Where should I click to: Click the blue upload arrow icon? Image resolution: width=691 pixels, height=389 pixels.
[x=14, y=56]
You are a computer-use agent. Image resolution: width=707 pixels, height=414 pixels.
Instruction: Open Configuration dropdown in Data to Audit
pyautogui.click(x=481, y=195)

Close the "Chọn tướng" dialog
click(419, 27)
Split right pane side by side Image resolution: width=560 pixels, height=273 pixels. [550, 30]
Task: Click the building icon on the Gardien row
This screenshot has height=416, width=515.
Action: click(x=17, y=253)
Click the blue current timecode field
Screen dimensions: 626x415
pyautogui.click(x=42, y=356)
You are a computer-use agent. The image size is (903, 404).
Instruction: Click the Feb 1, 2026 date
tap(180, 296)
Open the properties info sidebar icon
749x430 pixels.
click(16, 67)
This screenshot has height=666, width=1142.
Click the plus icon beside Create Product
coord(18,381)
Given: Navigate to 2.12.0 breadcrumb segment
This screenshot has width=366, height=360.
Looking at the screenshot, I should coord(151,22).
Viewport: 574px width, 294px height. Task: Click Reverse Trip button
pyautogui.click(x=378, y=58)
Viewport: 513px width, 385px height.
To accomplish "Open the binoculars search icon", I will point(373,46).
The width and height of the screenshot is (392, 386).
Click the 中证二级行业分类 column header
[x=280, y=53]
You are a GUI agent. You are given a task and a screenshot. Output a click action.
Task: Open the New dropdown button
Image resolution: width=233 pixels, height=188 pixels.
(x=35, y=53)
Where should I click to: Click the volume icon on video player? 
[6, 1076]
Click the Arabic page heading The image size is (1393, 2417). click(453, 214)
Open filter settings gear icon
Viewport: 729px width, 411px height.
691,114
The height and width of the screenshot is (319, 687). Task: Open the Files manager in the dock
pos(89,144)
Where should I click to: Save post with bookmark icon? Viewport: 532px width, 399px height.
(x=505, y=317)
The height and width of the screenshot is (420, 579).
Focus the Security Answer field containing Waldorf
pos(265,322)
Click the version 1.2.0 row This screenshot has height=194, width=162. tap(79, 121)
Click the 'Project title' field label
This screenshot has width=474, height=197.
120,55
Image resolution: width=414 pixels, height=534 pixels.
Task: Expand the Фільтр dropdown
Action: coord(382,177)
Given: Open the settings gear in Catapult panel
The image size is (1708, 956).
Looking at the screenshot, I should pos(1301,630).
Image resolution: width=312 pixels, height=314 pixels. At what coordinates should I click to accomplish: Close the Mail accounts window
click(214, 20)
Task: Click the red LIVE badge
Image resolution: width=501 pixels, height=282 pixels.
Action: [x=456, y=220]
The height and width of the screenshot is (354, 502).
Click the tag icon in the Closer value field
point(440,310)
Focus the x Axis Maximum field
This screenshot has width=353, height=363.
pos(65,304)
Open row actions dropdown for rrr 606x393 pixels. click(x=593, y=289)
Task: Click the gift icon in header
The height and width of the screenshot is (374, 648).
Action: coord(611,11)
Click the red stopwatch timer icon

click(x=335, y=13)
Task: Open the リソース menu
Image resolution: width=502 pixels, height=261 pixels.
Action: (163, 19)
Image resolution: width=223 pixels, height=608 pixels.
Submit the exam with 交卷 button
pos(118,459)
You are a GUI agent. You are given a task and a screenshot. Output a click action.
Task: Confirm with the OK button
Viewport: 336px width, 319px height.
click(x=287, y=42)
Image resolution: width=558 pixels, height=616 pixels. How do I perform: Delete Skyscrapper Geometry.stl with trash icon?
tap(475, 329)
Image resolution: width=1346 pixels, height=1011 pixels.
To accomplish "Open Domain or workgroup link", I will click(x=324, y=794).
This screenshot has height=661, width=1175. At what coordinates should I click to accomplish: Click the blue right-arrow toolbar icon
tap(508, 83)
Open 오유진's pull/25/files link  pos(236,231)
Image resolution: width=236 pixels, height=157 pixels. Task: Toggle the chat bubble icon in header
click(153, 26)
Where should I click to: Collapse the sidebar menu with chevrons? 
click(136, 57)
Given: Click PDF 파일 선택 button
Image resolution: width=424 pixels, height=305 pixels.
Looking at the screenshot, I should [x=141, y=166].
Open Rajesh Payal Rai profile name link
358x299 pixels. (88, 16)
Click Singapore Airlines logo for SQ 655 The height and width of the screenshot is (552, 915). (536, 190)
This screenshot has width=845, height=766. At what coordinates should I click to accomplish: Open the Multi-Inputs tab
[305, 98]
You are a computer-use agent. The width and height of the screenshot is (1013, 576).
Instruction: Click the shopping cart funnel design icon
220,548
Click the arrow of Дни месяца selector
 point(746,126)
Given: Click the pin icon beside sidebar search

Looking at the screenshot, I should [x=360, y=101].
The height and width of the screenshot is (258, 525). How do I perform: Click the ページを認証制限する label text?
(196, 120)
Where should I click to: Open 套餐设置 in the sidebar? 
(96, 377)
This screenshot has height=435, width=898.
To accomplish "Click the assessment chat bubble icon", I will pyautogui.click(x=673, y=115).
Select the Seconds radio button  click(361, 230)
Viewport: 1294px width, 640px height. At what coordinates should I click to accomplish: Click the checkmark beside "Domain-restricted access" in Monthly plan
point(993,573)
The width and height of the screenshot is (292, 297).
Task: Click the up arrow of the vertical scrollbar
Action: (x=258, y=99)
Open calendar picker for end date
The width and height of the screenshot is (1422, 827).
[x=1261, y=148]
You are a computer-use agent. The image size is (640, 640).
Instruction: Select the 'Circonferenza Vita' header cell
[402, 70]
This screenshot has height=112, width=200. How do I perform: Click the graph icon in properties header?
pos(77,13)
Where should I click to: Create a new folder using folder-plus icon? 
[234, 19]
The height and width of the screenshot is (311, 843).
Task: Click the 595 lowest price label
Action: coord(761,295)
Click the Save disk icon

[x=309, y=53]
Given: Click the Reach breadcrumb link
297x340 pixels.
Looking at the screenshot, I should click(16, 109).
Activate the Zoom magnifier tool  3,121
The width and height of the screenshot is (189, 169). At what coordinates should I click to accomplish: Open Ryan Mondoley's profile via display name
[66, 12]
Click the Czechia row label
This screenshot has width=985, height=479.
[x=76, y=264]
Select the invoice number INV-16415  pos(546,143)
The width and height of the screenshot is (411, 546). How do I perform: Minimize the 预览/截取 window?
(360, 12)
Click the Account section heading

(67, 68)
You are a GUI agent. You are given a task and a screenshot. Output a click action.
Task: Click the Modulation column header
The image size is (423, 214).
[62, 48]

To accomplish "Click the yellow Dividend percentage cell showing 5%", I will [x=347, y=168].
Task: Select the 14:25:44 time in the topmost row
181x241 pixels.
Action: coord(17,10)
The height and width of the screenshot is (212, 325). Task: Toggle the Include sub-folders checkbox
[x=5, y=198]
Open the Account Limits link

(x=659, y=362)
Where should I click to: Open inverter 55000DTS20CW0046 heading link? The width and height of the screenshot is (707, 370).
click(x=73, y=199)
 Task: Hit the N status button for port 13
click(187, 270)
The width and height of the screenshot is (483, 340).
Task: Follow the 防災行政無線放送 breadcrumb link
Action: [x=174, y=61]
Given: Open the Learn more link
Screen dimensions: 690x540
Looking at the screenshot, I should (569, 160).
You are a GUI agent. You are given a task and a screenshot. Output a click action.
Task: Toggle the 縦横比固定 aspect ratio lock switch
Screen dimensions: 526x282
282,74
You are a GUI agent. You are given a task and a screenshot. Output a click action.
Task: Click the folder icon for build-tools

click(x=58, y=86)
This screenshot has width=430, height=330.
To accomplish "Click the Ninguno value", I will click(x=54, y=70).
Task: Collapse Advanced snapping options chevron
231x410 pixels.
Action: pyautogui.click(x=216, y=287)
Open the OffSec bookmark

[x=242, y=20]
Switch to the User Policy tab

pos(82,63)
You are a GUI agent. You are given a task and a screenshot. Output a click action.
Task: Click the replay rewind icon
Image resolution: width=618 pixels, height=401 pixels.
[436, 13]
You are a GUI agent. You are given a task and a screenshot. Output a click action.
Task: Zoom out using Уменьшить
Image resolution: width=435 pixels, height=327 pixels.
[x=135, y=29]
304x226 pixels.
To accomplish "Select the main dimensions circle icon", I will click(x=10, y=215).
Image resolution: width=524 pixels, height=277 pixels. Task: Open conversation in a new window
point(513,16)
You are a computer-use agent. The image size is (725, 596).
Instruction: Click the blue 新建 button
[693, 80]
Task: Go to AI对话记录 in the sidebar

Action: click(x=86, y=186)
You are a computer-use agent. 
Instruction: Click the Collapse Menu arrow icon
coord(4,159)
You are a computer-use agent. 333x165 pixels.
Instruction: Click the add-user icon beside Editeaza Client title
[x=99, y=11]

[Brief] Would you retype exactly the lines above, from the line with "You are a computer-use agent. The width" to the line with "Select the Seconds", with both end lines kept and nothing more?

[Completed task]
You are a computer-use agent. The width and height of the screenshot is (1013, 576).
Instruction: Click the shopping cart funnel design icon
220,548
Click the arrow of Дни месяца selector
 point(746,126)
Given: Click the pin icon beside sidebar search

Looking at the screenshot, I should [x=360, y=101].
The height and width of the screenshot is (258, 525). How do I perform: Click the ページを認証制限する label text?
(196, 120)
Where should I click to: Open 套餐设置 in the sidebar? 
(96, 377)
This screenshot has height=435, width=898.
To accomplish "Click the assessment chat bubble icon", I will pyautogui.click(x=673, y=115).
Select the Seconds radio button  click(361, 230)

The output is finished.